Rosa is a core member, and climate science lead, of the trans-disciplinary “We Are the Possible” team, who won the international Falling Walls Engage 2024 award in the Science Engagement category.
Career highlights include:
- Strategic Head and Project Executive of the Ensemble Exploitation Strategic Action.
- Principal Science Lead of the Newton Fund Weather and Climate Science for Services Partnership South Africa (WCSSP South Africa).
- Principal Science Lead of the Early Action for Cholera project (EACH), in support of FCDO and UNICEF, and in partnership with Florida University.
- Strategic Head of Health Science Integration, author of the first Met Office Health Strategy and co-developer of the National Environmental Public Health Surveillance System (https://www.gov.uk/government/publications/environmental-public-health-surveillance-system/environmental-public-health-surveillance-system-ephss).
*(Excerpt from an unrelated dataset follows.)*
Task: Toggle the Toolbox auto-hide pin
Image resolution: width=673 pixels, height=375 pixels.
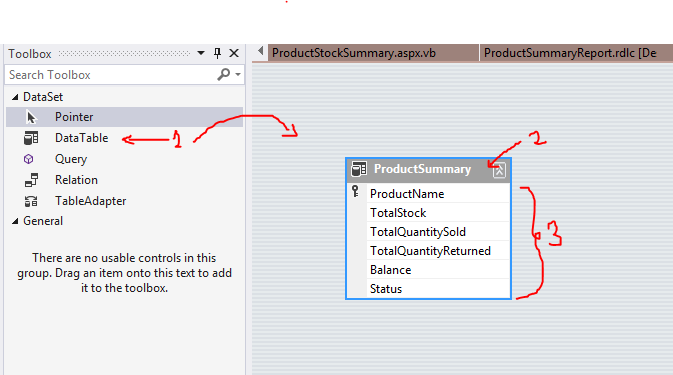Action: pos(217,53)
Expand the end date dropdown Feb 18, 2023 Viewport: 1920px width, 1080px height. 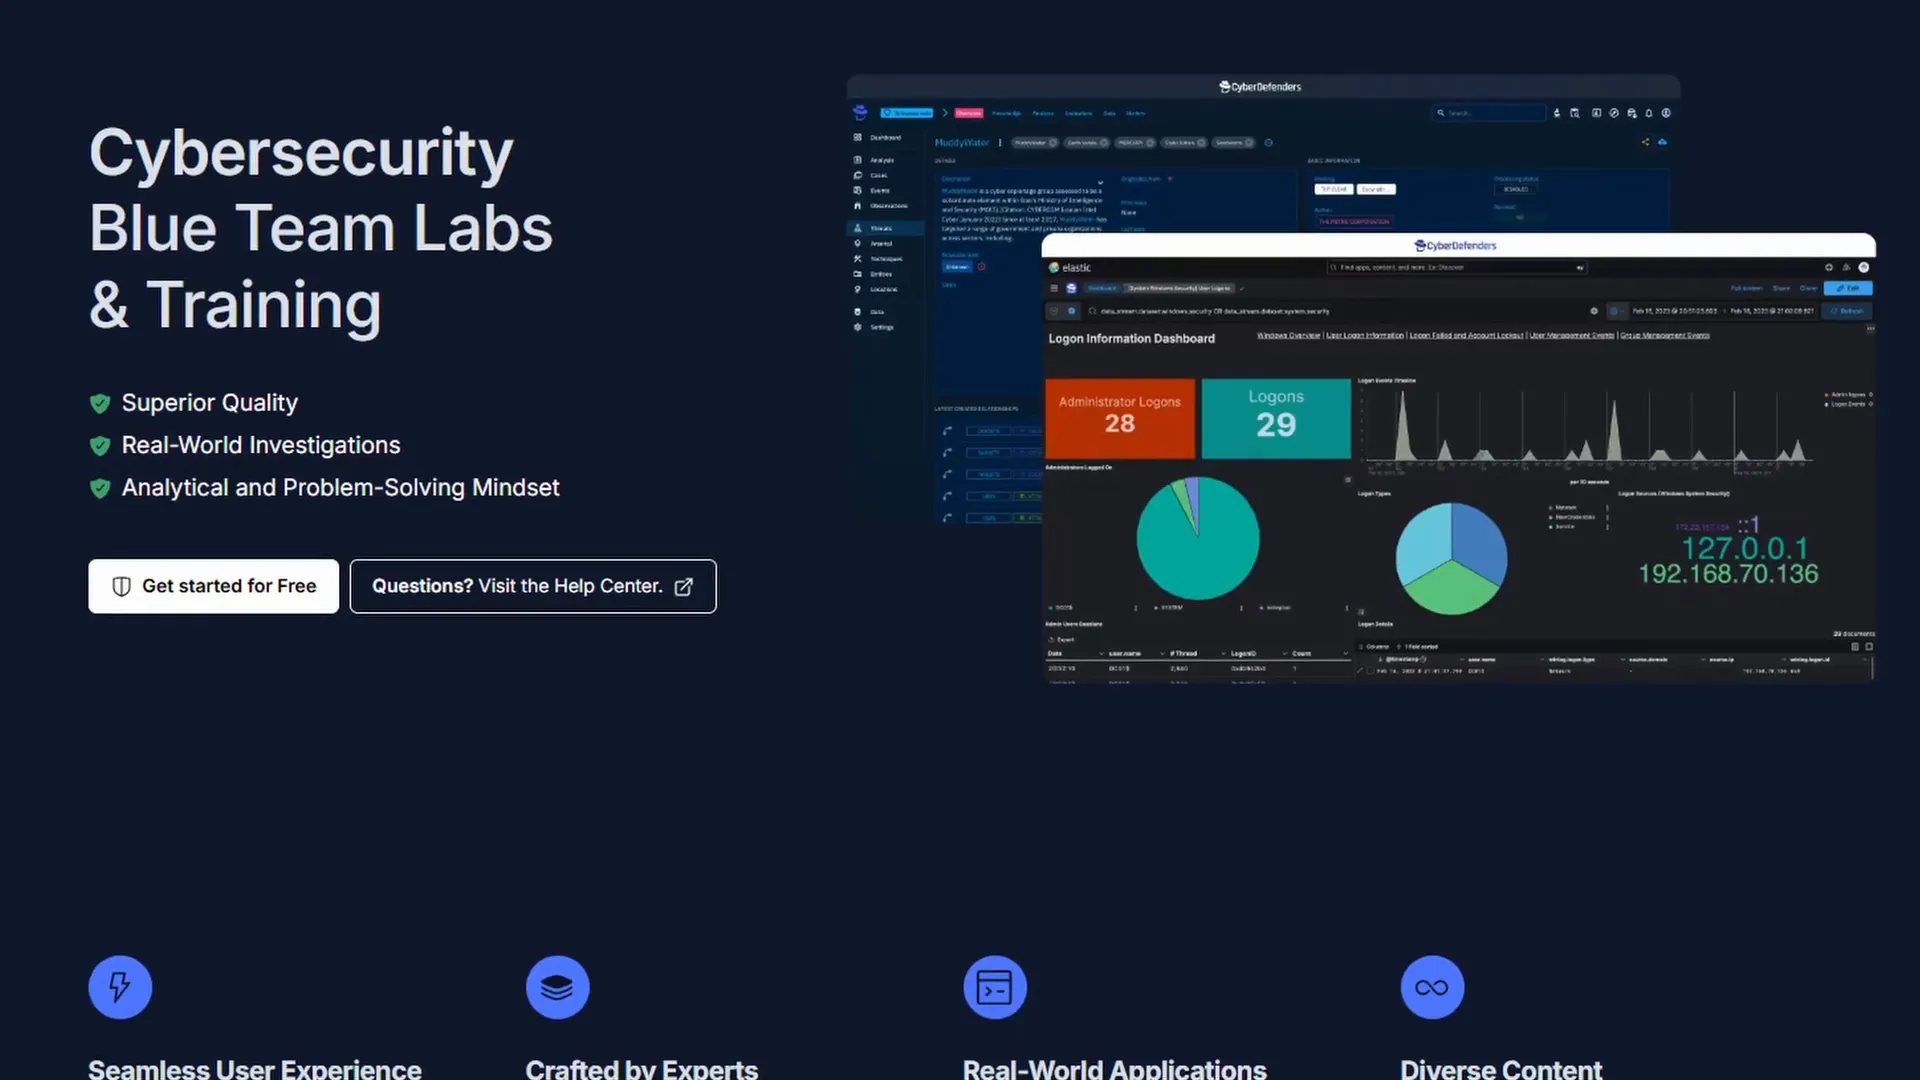tap(1772, 311)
- World Meteorological Organisation SARS-CoV-2/COVID-19 Task Team member.
- Scientific contributions to the 3rd UK Climate Change Risk Assessment and Expert Reviewer to IPCC Working Group II Assessment Reports 5 and 6, including the Summary for Policy Makers.
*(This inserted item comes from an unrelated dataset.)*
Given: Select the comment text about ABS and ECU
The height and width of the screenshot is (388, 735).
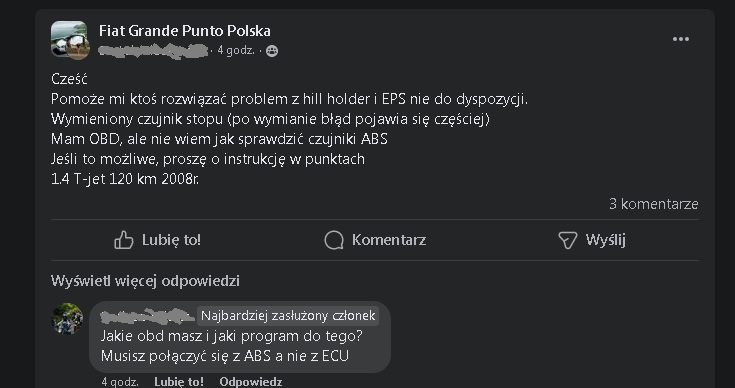Looking at the screenshot, I should (x=232, y=346).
- Co-founding member of the Met Office contribution to the Copernicus European Marine Service (CMEMS).
- Principal Science Lead of the UK Ocean Biogeochemistry Inter-Comparison project (i-MarNet, 2014) that adopted MEDUSA as the next generation biogeochemical model for the UKESM and the first UK national biogeochemistry community model.
Career Background
Rosa obtained her PhD, in global Earth System biogeochemical modelling and data assimilation, from the University of Southampton and the National Oceanography Centre, in 2002. Upon joining the Met Office that year, Rosa worked on developing, running and evaluating numerical weather prediction and climate models, gaining practical experience with all components of those systems, including data assimilation, metrics, forecast suites, observation processing, post-processing and data delivery. In 2012 she was seconded to Defra’s Marine and Fisheries Policy Directorate, which made her focus her career on the application of (weather and climate) science to deliver scientific-driven solutions, multi-sectoral and multi-stakeholder by nature. Rosa has significant experience in leading diverse, multi-cultural and multi-disciplinary teams across the UK, Africa, the USA and Europe. She has written over 90 peer-reviewed scientific and technical papers and reports, including consultancy reports. She wrote one of the first papers on the application of artificial intelligence to environmental forecasting (Barciela et al., 1999; https://doi.org/10.1016/S0304-3800(99)00102-7). Rosa serves in multiple national and international boards, steering committees and expert task teams.
External recognition
- Commissioner: Future Earth, Brain and Health - Nature Mental Health Commission.
- NERC Digital Solutions independent Advisory Board member.
- EUMETSAT Science Programme Committee Expert Advisor.
- Climate Change and Antimicrobial Resistance (CLIMAR) Advisory Board member.
- School for Public Health Environments Research (SPHERE) advisory board member.
- UK Health Security Agency Programme Board Climate Change and Adaptation Sub-group.
- Professor of Climate, Environment and Public Health.
Awards
- 2024 Award winner - International Falling Walls Foundation Global Call 2024 (Science Engagement category).
- 2023 - Shortlisted for the prestigious CMCC Climate Change Communication international award (Co-Creating New Narratives: A Catalyst for Climate Action and Solutions).
- 2018 Core member of the Self-Assessment Team that achieved Met Office Athena Swan Charter Bronze Equality Accreditation.
- 2015 ICES Service Award as co-chair of ICES Working Group on Operational Oceanography products for Fisheries and the Environment (WGOOFE).
- 2010 Co-recipient of the Denny Medal for best research paper by the Journal of Operational Oceanography (Storkey et al., 2010).